Libertarian Movies, Films & Documentaries

The Fortress (1992)

Tagged: Reproductive liberty, Search & seizure

A young couple is sent to prison for violating a law that forbids having more than one child, and must outwit a high-tech incarceration system to escape. [ The Fortress credits: Dir: Stuart Gordon/ Christopher Lambert, Kurtwood Smith, Loryn Locklin/ 95 min/ SciFi-Fantasy, Action-Adventure / Reproductive Liberty]

“The film makes the ultrapowerful state toward which we are gradually slouching seem a dangerous and unhappy prospect.”

In the projected future of The Fortress, the U.S. government has made it illegal to have more than one child in order to reduce overpopulation. The couple at the center of this story are about to have a second baby anyway, and want to leave the country to do so.

However, a panoply of authoritarian control mechanisms are now in place to prevent such transgressions, including identifying bar codes on each citizen, legions of police with menacing protective gear, and a vast array of sophisticated electronic detection and restraint devices.
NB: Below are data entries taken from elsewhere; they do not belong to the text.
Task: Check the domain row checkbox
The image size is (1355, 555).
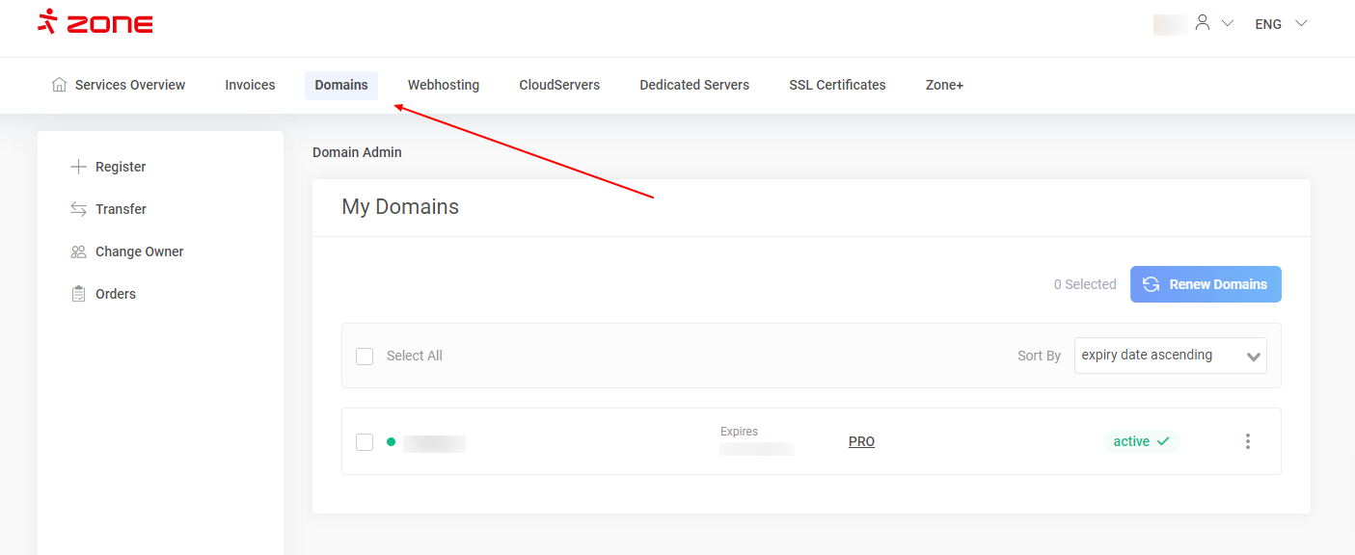Action: pyautogui.click(x=365, y=442)
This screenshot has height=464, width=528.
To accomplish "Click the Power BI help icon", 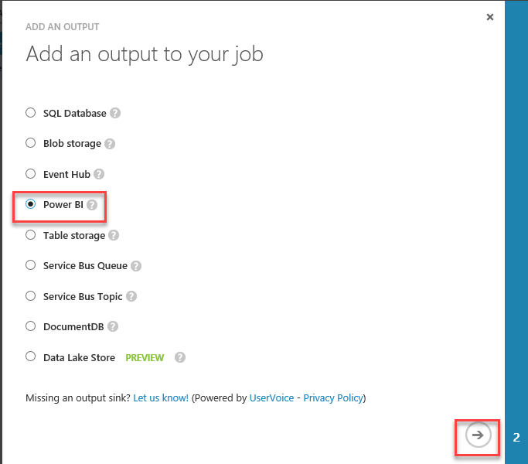I will point(92,205).
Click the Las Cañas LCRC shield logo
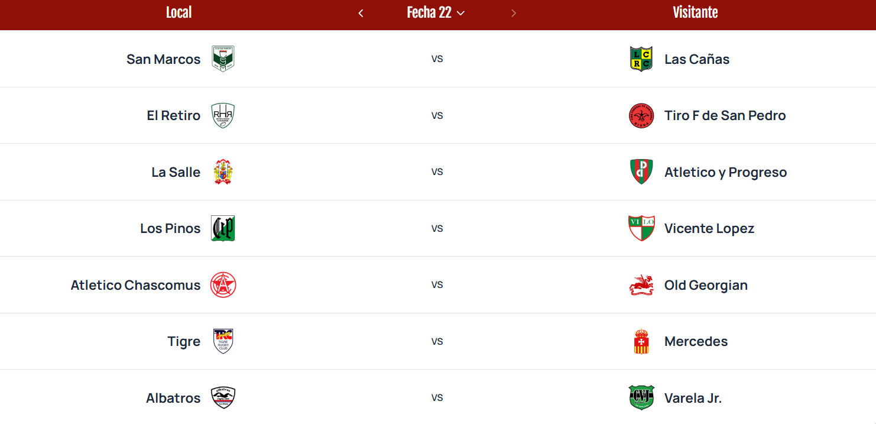The image size is (876, 424). (641, 59)
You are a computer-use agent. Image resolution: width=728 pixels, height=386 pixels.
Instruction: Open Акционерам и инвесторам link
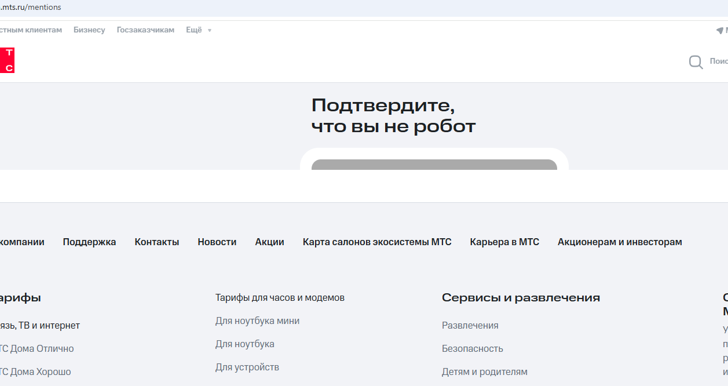coord(619,242)
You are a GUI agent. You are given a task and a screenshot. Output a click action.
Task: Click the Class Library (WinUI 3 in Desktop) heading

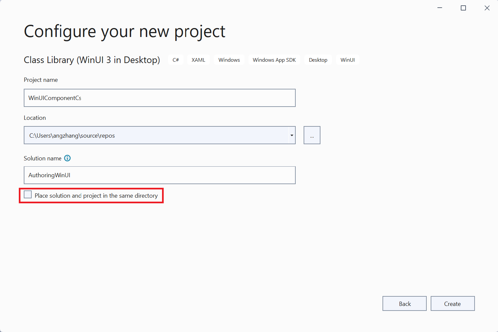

Unable to circumvent these mechanisms, the couple get caught trying to cross the border, and are sent to a high-tech private prison owned by the “Men-Tel Corporation”—where, as it turns out, prisoners are simply slaves for life regardless of their official sentences. The only hope is escape, but that won’t be easy.

There are two good aspects of this film from a libertarian perspective.

First, it puts birth control laws in a bad light. The “one baby” rule in force here might seem improbable, but it has in fact been implemented by China’s socialist government, and, during more depressed times, various intrusive population control laws have at least been discussed in Western countries as well.

Second, and more generally, the film makes the ultrapowerful state toward which we are gradually slouching seem a dangerous and unhappy prospect. The thought of everyone being bar-coded, and how powerless we would be to escape the authorities in such a situation, reminded me of how important privacy has been in preserving freedom over the years.

As entertainment, The Fortress is a fair sci-fi action film. The action scenes are exciting, and there are some creative concepts here—including an electronic scanner that reads and can influence dreams, and the “intestinator,” a diabolical behavior control device. Yes, the squeamish should be forewarned: there’s a bit of gore.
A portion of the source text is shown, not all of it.